Llueve... Y estoy triste

Mi gato, ese animalito tan especial que abandonó algún desaprensivo y que vino desnutrido, deseoso de comer algo pero, sobre todo, ansioso por un poco de cariño, se ha ido hoy.
Dejad que os cuente que era un gran luchador, un superviviente nato, como me decían en la clínica veterinaria. Un tío duro. Tan duro que al principio pensé que tenía algún problema en las cuerdas vocales porque no maullaba, ni siquiera cuando, en un descuido, le pise la cola. Al mismo tiempo, era una criatura dulce cuando venía a darte cabezadas, a pedir que no te olvidaras de rascarle las orejillas y debajo de la barbilla y en la frente. Y también, cómo no, a todo lo largo del lomo, hasta que alzaba la cola para advertirte que el gato se te acababa.
Conquistó a toda la familia con paciencia, con tranquilidad. Ese animal transpiraba calma. Si lo sabré yo... La cantidad de mala sangre y de nervios que me habré quitado acariciándolo.
Entró en la casa y en nuestra vida sin hacer ruido. Y se ha marchado igual... Sin ruido.
Este mediodía salí con él al jardín, a tomar el sol un ratito. Lo veía ya muy mal, pero me di cuenta de que miraba por la ventana, como deseando salir al calorcito de los rayos del sol. Así que lo cogí en brazos y nos sentamos los dos en los escalones, cerca del pruno y de los rosales. Era uno de sus “rinchis”.

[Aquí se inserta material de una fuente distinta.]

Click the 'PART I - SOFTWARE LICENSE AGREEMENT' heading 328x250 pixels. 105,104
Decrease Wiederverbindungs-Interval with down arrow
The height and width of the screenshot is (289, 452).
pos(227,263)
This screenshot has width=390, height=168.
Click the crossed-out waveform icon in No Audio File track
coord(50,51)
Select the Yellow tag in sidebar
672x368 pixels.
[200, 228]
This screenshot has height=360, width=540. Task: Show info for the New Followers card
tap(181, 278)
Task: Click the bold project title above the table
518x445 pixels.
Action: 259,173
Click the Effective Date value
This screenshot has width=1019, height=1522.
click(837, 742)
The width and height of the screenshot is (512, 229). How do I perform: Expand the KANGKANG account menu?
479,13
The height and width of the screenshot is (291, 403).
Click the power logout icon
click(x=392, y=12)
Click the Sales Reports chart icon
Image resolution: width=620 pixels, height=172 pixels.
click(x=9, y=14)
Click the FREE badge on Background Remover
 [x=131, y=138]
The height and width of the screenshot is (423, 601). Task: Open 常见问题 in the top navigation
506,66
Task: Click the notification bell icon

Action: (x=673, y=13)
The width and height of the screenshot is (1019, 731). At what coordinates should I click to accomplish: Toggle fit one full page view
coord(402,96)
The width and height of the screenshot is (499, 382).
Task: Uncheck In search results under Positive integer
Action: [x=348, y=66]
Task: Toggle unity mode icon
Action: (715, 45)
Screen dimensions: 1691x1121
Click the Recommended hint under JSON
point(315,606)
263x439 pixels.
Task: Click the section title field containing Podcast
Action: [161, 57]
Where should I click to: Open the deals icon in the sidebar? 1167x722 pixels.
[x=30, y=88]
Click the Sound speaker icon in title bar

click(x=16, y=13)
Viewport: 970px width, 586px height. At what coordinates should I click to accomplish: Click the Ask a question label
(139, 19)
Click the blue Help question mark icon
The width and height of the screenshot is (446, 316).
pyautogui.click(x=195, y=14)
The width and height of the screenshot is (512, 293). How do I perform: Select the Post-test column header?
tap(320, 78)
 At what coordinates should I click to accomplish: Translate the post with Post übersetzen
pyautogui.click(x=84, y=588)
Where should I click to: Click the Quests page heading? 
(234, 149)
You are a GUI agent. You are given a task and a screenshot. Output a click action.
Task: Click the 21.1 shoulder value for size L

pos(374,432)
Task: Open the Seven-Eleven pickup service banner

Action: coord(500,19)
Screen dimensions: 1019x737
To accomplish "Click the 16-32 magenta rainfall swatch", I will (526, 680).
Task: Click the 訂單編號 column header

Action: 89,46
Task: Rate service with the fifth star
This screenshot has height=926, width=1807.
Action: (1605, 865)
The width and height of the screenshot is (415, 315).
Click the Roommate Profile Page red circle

Y allí hemos pasado casi una horita, como lagartos, él en mis brazos y yo relajándome mientras le acariciaba y le hablaba y recordábamos ese día que llegó, muerto de hambre, y le puse un poco de pienso. Pero antes de comer, empezó a darme cabezadas en la mano. Agradeciendo esa comida. Luego lo devoró en un visto y no visto. Pero antes... las cabezadas y esperar la caricia en respuesta. Naturalmente, me conquistó. Y así fue haciendo con todos los miembros de la casa. A unos antes y a otros... le costó un poquito más. Pero nunca desfalleció.
Y así, hablando, recordando, sonriendo, acariciándole... Se me ha quedado dormido en los brazos. Él ya descansa, pero sé que me esperan unos días malos hasta que me acostumbre a no verlo en su sillón, a no oír las pisaditas que se acercan para avisarme que se le acabó el agua o que quiere salir a darse una vueltecita al jardín y tumbarse una buena siesta a la vera del rosal o, por la tarde, debajo del jazmín.
Seguro que donde has ido ya has encontrado otro jardín muy bonito, pequeño, pero yo voy a echarte mucho de menos. El día, que amaneció alegre y soleado, ha atardecido lluvioso y triste. Como yo.